▶ **Exercise objective**:
Below is a block of data; give all of it again word for word.

▶ **Input for this task**:

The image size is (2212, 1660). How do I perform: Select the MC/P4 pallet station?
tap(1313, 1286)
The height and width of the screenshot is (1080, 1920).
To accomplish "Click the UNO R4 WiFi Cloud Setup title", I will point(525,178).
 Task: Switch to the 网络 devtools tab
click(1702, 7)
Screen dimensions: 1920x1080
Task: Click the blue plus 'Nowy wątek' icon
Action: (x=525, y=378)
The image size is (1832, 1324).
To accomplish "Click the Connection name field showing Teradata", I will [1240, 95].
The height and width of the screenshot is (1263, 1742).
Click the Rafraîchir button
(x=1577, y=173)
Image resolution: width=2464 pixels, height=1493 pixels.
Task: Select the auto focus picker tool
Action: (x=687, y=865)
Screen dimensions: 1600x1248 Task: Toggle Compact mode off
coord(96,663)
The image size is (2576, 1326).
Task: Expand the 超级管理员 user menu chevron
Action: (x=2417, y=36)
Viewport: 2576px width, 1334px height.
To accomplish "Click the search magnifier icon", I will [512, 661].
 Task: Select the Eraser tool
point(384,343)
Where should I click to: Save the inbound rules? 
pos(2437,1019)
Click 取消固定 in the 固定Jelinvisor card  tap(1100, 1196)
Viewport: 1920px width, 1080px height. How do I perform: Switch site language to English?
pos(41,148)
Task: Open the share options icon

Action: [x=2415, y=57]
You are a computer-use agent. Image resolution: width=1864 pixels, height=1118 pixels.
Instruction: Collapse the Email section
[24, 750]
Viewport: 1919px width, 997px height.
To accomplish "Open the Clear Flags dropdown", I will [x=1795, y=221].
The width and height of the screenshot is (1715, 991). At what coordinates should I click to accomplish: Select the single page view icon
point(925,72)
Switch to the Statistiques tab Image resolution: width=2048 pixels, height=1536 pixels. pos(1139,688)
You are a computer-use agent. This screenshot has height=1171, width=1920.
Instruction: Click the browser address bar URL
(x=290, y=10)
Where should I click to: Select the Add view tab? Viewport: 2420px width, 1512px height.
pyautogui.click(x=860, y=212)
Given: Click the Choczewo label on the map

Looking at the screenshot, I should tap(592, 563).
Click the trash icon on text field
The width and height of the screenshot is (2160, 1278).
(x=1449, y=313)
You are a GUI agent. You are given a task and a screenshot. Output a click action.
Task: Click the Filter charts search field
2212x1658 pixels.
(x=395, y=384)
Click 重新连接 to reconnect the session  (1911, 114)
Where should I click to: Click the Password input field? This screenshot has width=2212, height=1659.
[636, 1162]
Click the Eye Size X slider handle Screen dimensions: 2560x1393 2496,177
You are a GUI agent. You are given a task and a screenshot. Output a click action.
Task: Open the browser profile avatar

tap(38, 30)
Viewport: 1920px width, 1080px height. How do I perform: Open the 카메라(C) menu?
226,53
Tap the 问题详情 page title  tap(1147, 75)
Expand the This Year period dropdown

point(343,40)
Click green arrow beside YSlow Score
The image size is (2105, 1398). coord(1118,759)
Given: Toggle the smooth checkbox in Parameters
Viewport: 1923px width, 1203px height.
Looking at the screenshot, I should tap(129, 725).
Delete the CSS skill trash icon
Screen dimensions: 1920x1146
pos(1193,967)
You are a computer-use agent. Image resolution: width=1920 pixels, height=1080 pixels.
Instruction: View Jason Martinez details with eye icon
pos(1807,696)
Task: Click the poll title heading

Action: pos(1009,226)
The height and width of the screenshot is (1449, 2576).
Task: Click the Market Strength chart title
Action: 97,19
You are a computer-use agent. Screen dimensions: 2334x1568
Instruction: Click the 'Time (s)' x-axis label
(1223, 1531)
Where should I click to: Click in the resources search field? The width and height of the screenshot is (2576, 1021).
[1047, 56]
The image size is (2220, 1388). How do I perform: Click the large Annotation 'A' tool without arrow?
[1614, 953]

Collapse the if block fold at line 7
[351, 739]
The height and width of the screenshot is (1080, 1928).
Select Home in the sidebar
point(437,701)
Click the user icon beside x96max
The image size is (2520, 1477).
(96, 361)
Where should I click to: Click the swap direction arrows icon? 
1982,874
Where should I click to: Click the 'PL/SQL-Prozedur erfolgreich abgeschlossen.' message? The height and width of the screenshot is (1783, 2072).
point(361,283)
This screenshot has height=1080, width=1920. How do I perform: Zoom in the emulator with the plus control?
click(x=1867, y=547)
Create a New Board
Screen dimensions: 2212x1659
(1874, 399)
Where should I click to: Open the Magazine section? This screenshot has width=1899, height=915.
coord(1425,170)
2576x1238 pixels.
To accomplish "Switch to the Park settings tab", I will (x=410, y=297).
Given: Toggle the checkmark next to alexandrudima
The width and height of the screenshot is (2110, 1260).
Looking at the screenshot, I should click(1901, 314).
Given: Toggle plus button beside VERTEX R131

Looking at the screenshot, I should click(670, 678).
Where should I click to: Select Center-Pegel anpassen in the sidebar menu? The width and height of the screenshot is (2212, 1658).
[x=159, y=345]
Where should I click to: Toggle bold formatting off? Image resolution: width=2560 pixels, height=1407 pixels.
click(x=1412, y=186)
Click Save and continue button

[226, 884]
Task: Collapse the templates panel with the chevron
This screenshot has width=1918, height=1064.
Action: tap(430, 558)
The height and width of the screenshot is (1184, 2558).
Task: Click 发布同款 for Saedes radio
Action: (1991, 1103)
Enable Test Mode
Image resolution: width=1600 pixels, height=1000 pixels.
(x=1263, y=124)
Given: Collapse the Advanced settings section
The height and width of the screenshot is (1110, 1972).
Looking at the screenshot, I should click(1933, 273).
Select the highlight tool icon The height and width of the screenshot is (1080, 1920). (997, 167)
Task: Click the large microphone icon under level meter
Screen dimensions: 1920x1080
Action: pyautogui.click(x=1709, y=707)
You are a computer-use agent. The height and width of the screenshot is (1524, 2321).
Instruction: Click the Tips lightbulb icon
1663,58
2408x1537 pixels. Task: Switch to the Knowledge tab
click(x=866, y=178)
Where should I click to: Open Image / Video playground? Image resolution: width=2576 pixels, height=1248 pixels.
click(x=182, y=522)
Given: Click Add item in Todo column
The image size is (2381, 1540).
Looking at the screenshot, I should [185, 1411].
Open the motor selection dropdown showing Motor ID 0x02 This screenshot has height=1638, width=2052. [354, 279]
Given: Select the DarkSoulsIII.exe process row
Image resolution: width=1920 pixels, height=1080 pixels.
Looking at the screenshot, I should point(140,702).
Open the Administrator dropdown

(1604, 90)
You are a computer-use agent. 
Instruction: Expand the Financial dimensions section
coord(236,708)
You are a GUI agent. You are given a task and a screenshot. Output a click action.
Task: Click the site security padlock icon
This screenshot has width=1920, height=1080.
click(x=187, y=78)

▶ **Reply to the exercise**:
The image size is (2212, 1660). How do I perform: Select the MC/P4 pallet station?
tap(1313, 1286)
The height and width of the screenshot is (1080, 1920).
To accomplish "Click the UNO R4 WiFi Cloud Setup title", I will point(525,178).
 Task: Switch to the 网络 devtools tab
click(1702, 7)
Screen dimensions: 1920x1080
Task: Click the blue plus 'Nowy wątek' icon
Action: (x=525, y=378)
The image size is (1832, 1324).
To accomplish "Click the Connection name field showing Teradata", I will [1240, 95].
The height and width of the screenshot is (1263, 1742).
Click the Rafraîchir button
(x=1577, y=173)
Image resolution: width=2464 pixels, height=1493 pixels.
Task: Select the auto focus picker tool
Action: (x=687, y=865)
Screen dimensions: 1600x1248 Task: Toggle Compact mode off
coord(96,663)
The image size is (2576, 1326).
Task: Expand the 超级管理员 user menu chevron
Action: (x=2417, y=36)
Viewport: 2576px width, 1334px height.
To accomplish "Click the search magnifier icon", I will [512, 661].
 Task: Select the Eraser tool
point(384,343)
Where should I click to: Save the inbound rules? 
pos(2437,1019)
Click 取消固定 in the 固定Jelinvisor card  tap(1100, 1196)
Viewport: 1920px width, 1080px height. How do I perform: Switch site language to English?
pos(41,148)
Task: Open the share options icon

Action: [x=2415, y=57]
You are a computer-use agent. Image resolution: width=1864 pixels, height=1118 pixels.
Instruction: Collapse the Email section
[24, 750]
Viewport: 1919px width, 997px height.
To accomplish "Open the Clear Flags dropdown", I will [x=1795, y=221].
The width and height of the screenshot is (1715, 991). At what coordinates should I click to accomplish: Select the single page view icon
point(925,72)
Switch to the Statistiques tab Image resolution: width=2048 pixels, height=1536 pixels. pos(1139,688)
You are a computer-use agent. This screenshot has height=1171, width=1920.
Instruction: Click the browser address bar URL
(x=290, y=10)
Where should I click to: Select the Add view tab? Viewport: 2420px width, 1512px height.
pyautogui.click(x=860, y=212)
Given: Click the Choczewo label on the map

Looking at the screenshot, I should tap(592, 563).
Click the trash icon on text field
The width and height of the screenshot is (2160, 1278).
(x=1449, y=313)
You are a GUI agent. You are given a task and a screenshot. Output a click action.
Task: Click the Filter charts search field
2212x1658 pixels.
(x=395, y=384)
Click 重新连接 to reconnect the session  (1911, 114)
Where should I click to: Click the Password input field? This screenshot has width=2212, height=1659.
[636, 1162]
Click the Eye Size X slider handle Screen dimensions: 2560x1393 2496,177
You are a GUI agent. You are given a task and a screenshot. Output a click action.
Task: Open the browser profile avatar

tap(38, 30)
Viewport: 1920px width, 1080px height. How do I perform: Open the 카메라(C) menu?
226,53
Tap the 问题详情 page title  tap(1147, 75)
Expand the This Year period dropdown

point(343,40)
Click green arrow beside YSlow Score
The image size is (2105, 1398). coord(1118,759)
Given: Toggle the smooth checkbox in Parameters
Viewport: 1923px width, 1203px height.
Looking at the screenshot, I should tap(129, 725).
Delete the CSS skill trash icon
Screen dimensions: 1920x1146
pos(1193,967)
You are a computer-use agent. Image resolution: width=1920 pixels, height=1080 pixels.
Instruction: View Jason Martinez details with eye icon
pos(1807,696)
Task: Click the poll title heading

Action: pos(1009,226)
The height and width of the screenshot is (1449, 2576).
Task: Click the Market Strength chart title
Action: 97,19
You are a computer-use agent. Screen dimensions: 2334x1568
Instruction: Click the 'Time (s)' x-axis label
(1223, 1531)
Where should I click to: Click in the resources search field? The width and height of the screenshot is (2576, 1021).
[1047, 56]
The image size is (2220, 1388). How do I perform: Click the large Annotation 'A' tool without arrow?
[1614, 953]

Collapse the if block fold at line 7
[351, 739]
The height and width of the screenshot is (1080, 1928).
Select Home in the sidebar
point(437,701)
Click the user icon beside x96max
The image size is (2520, 1477).
(96, 361)
Where should I click to: Click the swap direction arrows icon? 
1982,874
Where should I click to: Click the 'PL/SQL-Prozedur erfolgreich abgeschlossen.' message? The height and width of the screenshot is (1783, 2072).
point(361,283)
This screenshot has height=1080, width=1920. How do I perform: Zoom in the emulator with the plus control?
click(x=1867, y=547)
Create a New Board
Screen dimensions: 2212x1659
(1874, 399)
Where should I click to: Open the Magazine section? This screenshot has width=1899, height=915.
coord(1425,170)
2576x1238 pixels.
To accomplish "Switch to the Park settings tab", I will (x=410, y=297).
Given: Toggle the checkmark next to alexandrudima
The width and height of the screenshot is (2110, 1260).
Looking at the screenshot, I should click(1901, 314).
Given: Toggle plus button beside VERTEX R131

Looking at the screenshot, I should click(670, 678).
Where should I click to: Select Center-Pegel anpassen in the sidebar menu? The width and height of the screenshot is (2212, 1658).
[x=159, y=345]
Where should I click to: Toggle bold formatting off? Image resolution: width=2560 pixels, height=1407 pixels.
click(x=1412, y=186)
Click Save and continue button

[226, 884]
Task: Collapse the templates panel with the chevron
This screenshot has width=1918, height=1064.
Action: tap(430, 558)
The height and width of the screenshot is (1184, 2558).
Task: Click 发布同款 for Saedes radio
Action: (1991, 1103)
Enable Test Mode
Image resolution: width=1600 pixels, height=1000 pixels.
(x=1263, y=124)
Given: Collapse the Advanced settings section
The height and width of the screenshot is (1110, 1972).
Looking at the screenshot, I should click(1933, 273).
Select the highlight tool icon The height and width of the screenshot is (1080, 1920). (997, 167)
Task: Click the large microphone icon under level meter
Screen dimensions: 1920x1080
Action: pyautogui.click(x=1709, y=707)
You are a computer-use agent. The height and width of the screenshot is (1524, 2321).
Instruction: Click the Tips lightbulb icon
1663,58
2408x1537 pixels. Task: Switch to the Knowledge tab
click(x=866, y=178)
Where should I click to: Open Image / Video playground? Image resolution: width=2576 pixels, height=1248 pixels.
click(x=182, y=522)
Given: Click Add item in Todo column
The image size is (2381, 1540).
Looking at the screenshot, I should [185, 1411].
Open the motor selection dropdown showing Motor ID 0x02 This screenshot has height=1638, width=2052. [354, 279]
Given: Select the DarkSoulsIII.exe process row
Image resolution: width=1920 pixels, height=1080 pixels.
Looking at the screenshot, I should point(140,702).
Open the Administrator dropdown

(1604, 90)
You are a computer-use agent. 
Instruction: Expand the Financial dimensions section
coord(236,708)
You are a GUI agent. You are given a task and a screenshot. Output a click action.
Task: Click the site security padlock icon
This screenshot has width=1920, height=1080.
click(x=187, y=78)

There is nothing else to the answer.